What the task requires: Using the word "coordinates" as the filter, copy each matching line from the records.

Dataset records:
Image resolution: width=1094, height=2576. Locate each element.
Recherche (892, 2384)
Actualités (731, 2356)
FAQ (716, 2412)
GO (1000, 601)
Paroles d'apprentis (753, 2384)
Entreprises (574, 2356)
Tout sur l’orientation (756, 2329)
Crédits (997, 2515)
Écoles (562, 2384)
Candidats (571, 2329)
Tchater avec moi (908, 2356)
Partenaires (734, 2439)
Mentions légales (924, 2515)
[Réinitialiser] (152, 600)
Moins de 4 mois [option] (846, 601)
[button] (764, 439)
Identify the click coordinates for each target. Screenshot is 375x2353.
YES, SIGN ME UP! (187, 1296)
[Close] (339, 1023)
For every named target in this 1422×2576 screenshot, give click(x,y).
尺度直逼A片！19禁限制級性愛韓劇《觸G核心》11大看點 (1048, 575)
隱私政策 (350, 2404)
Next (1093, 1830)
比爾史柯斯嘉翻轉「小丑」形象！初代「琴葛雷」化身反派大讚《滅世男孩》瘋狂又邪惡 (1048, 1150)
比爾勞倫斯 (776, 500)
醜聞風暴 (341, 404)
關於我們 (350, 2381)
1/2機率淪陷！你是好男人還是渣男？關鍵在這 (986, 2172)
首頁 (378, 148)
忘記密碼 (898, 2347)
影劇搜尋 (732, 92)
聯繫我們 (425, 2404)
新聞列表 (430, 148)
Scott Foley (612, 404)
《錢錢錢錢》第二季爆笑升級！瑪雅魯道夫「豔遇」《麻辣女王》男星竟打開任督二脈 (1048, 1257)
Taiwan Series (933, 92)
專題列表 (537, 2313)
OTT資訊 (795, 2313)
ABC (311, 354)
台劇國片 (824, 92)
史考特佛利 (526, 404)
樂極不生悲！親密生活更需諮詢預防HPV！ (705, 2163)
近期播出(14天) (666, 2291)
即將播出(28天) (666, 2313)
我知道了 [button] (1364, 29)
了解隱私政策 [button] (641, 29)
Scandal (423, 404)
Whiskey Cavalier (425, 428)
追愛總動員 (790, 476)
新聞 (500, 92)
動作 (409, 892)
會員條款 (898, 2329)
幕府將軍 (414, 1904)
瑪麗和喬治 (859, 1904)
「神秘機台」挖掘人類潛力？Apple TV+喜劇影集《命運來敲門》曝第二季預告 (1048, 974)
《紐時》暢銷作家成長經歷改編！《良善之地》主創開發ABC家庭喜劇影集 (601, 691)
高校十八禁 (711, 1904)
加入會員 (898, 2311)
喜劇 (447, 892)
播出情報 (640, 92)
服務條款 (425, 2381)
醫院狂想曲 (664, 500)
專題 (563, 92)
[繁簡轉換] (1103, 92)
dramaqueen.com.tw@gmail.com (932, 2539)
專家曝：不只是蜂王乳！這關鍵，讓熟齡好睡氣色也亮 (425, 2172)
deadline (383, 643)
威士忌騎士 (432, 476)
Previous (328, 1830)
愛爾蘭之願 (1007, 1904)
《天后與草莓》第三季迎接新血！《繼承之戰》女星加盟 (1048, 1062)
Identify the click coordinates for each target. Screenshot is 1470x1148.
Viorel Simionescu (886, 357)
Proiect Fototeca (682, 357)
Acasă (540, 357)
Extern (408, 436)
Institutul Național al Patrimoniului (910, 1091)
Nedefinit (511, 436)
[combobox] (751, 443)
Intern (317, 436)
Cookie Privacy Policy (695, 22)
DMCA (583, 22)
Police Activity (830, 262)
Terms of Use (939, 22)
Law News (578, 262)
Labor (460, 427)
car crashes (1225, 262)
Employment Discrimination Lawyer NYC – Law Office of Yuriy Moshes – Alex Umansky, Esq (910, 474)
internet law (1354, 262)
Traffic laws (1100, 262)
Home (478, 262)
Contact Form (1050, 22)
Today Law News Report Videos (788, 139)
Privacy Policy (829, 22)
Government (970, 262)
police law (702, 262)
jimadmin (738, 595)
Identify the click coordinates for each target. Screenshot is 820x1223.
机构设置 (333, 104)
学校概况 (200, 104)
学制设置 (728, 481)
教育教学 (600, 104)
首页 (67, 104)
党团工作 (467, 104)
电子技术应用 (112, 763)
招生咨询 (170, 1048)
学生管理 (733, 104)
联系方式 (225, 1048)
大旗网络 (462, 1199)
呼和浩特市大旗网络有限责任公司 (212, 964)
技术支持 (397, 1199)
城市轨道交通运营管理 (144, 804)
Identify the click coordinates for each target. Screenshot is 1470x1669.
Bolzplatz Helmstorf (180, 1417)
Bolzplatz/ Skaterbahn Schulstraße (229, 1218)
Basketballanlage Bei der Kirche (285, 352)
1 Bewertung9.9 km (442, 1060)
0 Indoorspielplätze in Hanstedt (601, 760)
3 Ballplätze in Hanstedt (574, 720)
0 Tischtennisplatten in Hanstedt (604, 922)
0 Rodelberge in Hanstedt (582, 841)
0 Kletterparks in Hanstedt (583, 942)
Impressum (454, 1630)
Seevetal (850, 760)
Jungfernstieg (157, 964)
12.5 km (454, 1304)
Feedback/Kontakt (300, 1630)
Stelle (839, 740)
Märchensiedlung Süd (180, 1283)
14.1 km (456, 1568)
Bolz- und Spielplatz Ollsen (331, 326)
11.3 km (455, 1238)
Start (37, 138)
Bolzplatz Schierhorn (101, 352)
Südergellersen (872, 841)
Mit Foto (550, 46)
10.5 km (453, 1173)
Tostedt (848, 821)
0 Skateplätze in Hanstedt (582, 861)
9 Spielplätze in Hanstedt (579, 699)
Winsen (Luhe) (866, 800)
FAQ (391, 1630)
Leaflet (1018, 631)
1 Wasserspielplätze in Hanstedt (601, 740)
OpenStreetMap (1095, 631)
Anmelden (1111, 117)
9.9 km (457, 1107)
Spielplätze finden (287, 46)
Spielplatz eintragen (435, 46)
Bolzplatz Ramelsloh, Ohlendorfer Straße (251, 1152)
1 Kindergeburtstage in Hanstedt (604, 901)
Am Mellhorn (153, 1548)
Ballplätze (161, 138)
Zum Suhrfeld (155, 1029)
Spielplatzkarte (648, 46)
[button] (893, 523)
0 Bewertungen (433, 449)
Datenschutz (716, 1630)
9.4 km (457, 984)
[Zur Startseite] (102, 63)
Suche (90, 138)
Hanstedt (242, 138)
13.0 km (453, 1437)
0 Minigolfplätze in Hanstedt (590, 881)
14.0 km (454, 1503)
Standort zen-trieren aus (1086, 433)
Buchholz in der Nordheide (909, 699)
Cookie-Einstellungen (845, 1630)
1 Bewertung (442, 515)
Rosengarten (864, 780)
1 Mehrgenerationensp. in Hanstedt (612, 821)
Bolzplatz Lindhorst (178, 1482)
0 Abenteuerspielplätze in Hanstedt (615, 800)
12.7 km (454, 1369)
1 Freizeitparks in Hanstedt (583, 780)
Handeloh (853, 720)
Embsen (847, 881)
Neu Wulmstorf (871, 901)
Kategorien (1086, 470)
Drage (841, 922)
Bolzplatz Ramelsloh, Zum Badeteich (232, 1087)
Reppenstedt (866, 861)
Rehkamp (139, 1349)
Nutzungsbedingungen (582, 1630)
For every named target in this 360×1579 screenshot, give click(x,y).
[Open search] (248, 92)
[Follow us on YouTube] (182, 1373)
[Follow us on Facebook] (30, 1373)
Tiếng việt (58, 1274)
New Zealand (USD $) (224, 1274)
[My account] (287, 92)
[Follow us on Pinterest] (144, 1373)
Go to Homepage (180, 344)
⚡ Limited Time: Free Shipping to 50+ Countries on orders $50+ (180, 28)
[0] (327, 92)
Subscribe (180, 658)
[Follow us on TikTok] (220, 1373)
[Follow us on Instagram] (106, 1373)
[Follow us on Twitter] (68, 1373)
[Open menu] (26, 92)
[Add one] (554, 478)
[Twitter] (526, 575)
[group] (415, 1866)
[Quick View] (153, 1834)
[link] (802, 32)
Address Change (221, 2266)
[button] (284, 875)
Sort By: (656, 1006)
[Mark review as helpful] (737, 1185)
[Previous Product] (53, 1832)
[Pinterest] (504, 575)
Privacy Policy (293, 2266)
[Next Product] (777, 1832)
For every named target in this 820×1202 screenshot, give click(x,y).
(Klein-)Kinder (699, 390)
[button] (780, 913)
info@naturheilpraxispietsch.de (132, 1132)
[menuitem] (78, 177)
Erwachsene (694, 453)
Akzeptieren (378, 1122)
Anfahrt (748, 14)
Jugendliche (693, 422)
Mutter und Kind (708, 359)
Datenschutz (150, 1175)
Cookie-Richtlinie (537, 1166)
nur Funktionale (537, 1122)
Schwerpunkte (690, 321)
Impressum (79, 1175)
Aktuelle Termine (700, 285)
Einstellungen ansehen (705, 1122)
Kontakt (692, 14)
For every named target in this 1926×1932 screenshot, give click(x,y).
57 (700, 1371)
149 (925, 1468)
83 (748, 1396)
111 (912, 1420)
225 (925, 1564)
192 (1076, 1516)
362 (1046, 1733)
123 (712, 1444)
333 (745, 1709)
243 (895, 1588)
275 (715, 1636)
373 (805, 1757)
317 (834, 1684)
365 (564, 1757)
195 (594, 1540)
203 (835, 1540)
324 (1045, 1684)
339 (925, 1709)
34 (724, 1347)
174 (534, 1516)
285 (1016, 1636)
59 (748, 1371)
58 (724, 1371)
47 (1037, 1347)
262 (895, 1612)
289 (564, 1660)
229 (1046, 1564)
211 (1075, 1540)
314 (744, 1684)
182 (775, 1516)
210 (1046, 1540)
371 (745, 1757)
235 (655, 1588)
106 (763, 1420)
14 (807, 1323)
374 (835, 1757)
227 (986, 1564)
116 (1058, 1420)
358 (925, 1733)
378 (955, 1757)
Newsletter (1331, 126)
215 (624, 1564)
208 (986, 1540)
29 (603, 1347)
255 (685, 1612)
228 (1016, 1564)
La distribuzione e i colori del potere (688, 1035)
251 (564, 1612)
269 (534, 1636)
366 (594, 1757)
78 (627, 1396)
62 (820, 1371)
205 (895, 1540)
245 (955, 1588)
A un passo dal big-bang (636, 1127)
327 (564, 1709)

Answer space:
Identify the click coordinates for each target. Screenshot is 375x2353.
Identify the click coordinates for each target. Screenshot is 1470x1148.
Identify the click coordinates for each target. Screenshot is 820x1223.
Identify the click coordinates for each target. Screenshot is 1470x1669.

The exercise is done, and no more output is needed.